To isolate GPU resources shared by multiple nodes in a Kubernetes cluster, Docker 19.03.5 and its nvidia-container-runtime binary must be used. If the Docker runtime version is earlier than 19.03.5, you must upgrade the Docker runtime to Docker 19.03.5. This topic describes how to upgrade the Docker runtime and its nvidia-container-runtime binary on these nodes to ensure GPU sharing among these nodes.
Background information
The nvidia-container-runtime binary allows you to build and run GPU-accelerated Docker containers. The binary automatically configures the containers. This ensures that the containers can use NVIDIA GPU resources.
Procedure
The steps described in this topic apply to only CentOS and Alibaba Cloud Linux 2.

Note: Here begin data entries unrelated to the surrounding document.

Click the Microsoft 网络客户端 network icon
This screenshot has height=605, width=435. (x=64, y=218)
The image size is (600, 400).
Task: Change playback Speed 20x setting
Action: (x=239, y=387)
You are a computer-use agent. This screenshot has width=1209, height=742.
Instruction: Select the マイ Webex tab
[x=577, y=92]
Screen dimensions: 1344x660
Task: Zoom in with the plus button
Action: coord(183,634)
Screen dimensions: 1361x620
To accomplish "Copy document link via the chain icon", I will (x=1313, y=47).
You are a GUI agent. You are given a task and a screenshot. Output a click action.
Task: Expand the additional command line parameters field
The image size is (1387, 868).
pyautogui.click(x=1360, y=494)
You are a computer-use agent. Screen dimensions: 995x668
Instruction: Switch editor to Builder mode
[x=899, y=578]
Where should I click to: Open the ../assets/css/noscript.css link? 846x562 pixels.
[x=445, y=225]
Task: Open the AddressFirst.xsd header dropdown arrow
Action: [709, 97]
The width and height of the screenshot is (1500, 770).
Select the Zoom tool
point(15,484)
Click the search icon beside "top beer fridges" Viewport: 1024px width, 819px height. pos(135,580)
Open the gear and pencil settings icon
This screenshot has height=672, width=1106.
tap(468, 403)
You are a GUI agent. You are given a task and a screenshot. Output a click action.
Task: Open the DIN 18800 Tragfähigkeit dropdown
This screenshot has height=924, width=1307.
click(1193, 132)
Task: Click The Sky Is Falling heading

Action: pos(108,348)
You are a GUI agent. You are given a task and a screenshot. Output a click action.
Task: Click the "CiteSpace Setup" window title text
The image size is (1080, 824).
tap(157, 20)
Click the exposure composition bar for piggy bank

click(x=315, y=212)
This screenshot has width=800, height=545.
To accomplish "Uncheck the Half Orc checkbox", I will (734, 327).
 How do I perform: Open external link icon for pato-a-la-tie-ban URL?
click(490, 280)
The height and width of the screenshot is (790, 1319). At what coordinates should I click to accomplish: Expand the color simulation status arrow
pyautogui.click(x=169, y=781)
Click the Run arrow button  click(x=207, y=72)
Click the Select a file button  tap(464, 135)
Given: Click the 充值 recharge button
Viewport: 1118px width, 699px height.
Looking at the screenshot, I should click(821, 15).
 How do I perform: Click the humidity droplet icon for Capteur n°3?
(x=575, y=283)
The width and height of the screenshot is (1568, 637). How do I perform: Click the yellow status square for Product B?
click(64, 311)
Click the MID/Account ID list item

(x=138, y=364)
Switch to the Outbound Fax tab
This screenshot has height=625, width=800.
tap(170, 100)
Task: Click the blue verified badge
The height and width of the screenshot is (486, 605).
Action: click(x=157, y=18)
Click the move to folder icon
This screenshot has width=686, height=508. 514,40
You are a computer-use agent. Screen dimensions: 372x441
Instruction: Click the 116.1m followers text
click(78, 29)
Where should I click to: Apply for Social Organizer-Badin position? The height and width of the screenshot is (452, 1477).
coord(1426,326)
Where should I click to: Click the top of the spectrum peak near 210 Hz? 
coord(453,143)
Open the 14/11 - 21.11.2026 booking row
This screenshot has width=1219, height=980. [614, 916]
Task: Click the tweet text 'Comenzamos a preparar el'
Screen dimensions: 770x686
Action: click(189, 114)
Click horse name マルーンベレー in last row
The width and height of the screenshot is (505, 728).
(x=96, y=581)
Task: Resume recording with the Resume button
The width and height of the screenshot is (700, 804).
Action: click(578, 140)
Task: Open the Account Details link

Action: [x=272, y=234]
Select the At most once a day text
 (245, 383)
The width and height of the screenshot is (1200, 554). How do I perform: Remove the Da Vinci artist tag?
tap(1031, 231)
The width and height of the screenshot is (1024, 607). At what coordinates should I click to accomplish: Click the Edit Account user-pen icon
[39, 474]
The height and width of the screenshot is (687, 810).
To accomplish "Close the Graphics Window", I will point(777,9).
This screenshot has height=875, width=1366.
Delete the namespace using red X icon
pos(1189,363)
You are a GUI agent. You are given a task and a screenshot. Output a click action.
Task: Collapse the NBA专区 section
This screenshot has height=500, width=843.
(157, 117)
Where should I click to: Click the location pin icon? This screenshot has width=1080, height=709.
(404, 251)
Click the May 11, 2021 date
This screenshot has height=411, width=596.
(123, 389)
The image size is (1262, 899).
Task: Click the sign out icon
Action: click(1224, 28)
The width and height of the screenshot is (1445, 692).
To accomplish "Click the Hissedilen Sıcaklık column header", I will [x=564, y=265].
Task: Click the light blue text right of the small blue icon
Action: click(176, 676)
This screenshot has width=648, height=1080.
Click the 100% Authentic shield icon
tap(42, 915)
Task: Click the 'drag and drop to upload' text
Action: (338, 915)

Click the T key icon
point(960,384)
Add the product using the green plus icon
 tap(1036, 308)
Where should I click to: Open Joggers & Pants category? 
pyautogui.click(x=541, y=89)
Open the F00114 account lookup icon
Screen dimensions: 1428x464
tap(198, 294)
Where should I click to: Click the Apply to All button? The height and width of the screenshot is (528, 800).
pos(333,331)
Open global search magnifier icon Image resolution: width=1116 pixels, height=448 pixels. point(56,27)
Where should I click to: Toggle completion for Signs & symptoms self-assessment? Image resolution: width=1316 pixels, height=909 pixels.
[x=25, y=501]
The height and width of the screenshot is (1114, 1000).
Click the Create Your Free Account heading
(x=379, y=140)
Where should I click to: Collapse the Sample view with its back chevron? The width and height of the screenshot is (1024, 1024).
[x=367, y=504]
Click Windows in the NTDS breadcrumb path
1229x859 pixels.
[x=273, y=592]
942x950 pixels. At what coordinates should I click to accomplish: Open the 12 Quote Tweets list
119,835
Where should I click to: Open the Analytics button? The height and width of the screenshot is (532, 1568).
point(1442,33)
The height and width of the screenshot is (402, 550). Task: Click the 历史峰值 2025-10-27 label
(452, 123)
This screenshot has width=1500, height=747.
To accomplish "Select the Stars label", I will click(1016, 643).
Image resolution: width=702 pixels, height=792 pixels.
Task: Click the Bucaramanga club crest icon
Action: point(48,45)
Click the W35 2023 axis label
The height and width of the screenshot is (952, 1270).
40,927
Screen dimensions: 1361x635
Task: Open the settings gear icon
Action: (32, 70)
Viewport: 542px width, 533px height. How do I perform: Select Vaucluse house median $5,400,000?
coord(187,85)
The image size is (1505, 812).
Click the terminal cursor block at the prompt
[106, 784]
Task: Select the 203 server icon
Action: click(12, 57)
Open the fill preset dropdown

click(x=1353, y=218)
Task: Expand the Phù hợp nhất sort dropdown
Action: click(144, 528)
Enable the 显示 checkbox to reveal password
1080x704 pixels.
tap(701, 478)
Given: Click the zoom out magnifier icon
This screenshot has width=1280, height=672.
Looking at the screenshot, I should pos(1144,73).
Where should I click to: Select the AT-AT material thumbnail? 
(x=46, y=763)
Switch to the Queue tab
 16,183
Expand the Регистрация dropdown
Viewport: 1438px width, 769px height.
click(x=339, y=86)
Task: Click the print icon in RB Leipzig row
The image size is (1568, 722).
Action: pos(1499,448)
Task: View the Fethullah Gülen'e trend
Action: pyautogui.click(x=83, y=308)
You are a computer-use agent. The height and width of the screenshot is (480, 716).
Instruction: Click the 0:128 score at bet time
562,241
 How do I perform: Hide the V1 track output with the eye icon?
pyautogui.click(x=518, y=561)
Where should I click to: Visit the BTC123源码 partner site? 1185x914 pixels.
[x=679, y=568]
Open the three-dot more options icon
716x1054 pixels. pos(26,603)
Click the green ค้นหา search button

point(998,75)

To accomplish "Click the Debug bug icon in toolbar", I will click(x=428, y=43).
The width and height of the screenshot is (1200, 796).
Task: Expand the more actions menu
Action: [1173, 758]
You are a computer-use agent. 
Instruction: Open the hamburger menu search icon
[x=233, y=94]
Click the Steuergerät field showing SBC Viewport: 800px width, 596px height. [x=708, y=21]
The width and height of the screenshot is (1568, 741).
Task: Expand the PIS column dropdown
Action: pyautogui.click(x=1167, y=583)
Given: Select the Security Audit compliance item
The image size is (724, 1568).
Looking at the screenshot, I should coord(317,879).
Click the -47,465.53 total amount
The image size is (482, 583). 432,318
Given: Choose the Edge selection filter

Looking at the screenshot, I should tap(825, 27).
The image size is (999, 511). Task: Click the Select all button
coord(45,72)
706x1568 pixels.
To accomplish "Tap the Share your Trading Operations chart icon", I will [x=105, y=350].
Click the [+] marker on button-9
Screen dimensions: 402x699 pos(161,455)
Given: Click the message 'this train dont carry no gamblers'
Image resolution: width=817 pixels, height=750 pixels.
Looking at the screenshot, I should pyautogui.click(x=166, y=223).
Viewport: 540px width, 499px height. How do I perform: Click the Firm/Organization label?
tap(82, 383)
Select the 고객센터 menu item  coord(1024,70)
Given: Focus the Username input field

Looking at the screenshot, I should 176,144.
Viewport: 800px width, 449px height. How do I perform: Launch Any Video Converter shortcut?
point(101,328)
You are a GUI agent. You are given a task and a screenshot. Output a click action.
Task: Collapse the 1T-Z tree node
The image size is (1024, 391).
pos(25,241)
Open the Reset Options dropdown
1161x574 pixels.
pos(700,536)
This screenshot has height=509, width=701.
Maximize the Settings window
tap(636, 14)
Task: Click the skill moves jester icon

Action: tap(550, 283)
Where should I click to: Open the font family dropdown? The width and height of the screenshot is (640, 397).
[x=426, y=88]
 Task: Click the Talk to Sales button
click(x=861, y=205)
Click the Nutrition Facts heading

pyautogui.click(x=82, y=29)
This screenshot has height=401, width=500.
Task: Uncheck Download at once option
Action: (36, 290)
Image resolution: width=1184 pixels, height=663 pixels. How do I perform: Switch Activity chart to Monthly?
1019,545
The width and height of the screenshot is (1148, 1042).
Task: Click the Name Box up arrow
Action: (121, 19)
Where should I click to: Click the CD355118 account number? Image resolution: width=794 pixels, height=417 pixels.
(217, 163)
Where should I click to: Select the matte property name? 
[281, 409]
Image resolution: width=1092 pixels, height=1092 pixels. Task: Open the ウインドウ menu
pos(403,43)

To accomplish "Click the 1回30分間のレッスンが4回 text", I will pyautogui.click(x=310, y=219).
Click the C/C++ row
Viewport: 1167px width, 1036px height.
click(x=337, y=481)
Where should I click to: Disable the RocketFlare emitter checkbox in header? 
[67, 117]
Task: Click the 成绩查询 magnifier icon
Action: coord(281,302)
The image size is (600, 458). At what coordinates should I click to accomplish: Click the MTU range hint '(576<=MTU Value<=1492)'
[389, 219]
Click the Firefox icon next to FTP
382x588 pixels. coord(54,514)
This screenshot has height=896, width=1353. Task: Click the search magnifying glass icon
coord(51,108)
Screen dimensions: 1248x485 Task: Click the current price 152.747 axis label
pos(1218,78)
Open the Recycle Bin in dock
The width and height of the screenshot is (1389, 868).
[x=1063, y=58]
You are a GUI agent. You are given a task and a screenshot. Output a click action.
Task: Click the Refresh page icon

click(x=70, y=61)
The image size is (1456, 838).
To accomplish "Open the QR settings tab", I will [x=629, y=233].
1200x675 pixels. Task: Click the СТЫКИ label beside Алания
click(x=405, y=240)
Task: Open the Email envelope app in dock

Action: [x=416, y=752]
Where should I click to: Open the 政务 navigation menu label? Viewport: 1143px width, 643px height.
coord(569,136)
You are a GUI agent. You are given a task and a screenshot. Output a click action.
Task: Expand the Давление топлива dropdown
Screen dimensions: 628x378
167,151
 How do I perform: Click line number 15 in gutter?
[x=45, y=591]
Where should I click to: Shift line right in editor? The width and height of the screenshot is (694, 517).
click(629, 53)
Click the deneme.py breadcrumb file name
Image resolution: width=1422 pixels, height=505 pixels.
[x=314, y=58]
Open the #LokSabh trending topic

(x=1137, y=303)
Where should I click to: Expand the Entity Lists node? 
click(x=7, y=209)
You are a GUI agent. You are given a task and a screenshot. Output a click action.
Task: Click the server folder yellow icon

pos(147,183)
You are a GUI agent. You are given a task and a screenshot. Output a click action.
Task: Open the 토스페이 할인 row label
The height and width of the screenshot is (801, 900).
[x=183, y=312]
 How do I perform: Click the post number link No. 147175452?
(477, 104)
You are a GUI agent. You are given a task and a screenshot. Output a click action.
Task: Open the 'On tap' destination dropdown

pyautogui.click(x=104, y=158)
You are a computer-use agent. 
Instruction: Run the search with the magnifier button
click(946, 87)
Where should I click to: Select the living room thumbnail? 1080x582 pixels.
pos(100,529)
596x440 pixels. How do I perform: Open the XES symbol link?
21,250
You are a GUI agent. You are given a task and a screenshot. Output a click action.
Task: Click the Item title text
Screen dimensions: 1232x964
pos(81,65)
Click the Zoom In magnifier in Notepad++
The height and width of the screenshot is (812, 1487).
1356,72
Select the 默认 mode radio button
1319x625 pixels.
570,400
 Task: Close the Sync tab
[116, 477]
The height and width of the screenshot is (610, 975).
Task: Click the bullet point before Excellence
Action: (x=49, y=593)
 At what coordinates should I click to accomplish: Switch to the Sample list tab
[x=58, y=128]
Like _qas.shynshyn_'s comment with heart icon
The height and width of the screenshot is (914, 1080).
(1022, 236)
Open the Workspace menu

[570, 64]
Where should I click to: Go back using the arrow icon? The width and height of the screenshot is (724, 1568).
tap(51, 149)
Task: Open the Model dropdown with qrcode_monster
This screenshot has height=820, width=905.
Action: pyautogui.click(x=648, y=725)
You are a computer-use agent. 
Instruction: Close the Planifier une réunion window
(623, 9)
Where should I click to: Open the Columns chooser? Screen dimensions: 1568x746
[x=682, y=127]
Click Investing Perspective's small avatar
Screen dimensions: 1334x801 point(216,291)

Before you perform the following steps, you must use the command-line interface (CLI) to connect to your Container Service for Kubernetes (ACK) cluster. For more information, see Obtain the kubeconfig file of a cluster and use kubectl to connect to the cluster.
Run the following command on the master node to disconnect a specified node from the cluster.
You must label the node as unschedulable. This prevents pods from being scheduled to the node during the upgrade.
kubectl cordon <NODE_NAME>
Note<NODE_NAME> specifies the name of the node on which the Docker runtime will be upgraded. You can run the kubectl get nodes command to query node names.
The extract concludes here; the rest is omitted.